**TASK INPUT:**
★ ★ ★ ★ ★ ★ ★

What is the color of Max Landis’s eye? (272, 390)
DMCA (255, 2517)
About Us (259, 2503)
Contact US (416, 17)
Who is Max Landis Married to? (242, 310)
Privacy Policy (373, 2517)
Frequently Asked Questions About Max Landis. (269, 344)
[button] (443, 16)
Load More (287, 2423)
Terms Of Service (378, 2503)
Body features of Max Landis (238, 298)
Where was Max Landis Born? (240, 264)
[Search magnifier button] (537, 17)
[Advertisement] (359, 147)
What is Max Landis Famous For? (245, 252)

★ ★ ★ ★ ★ ★ ★

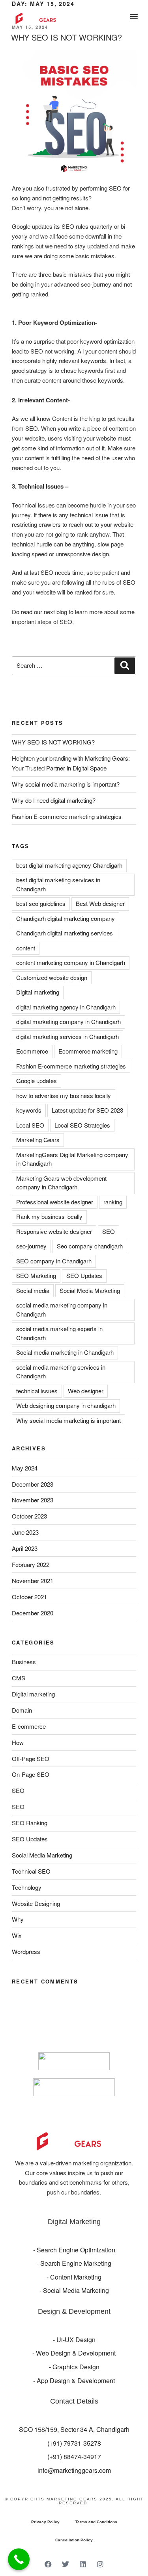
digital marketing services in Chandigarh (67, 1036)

★ ★ ★ ★ ★ ★ ★

**TASK GOAL:** Of the entries above, repeat exactly the lines from the line with "Privacy Policy (373, 2517)" through the line with "What is Max Landis Famous For? (245, 252)", both of them included.

**SOLUTION FOR THIS TASK:**
Privacy Policy (373, 2517)
Frequently Asked Questions About Max Landis. (269, 344)
[button] (443, 16)
Load More (287, 2423)
Terms Of Service (378, 2503)
Body features of Max Landis (238, 298)
Where was Max Landis Born? (240, 264)
[Search magnifier button] (537, 17)
[Advertisement] (359, 147)
What is Max Landis Famous For? (245, 252)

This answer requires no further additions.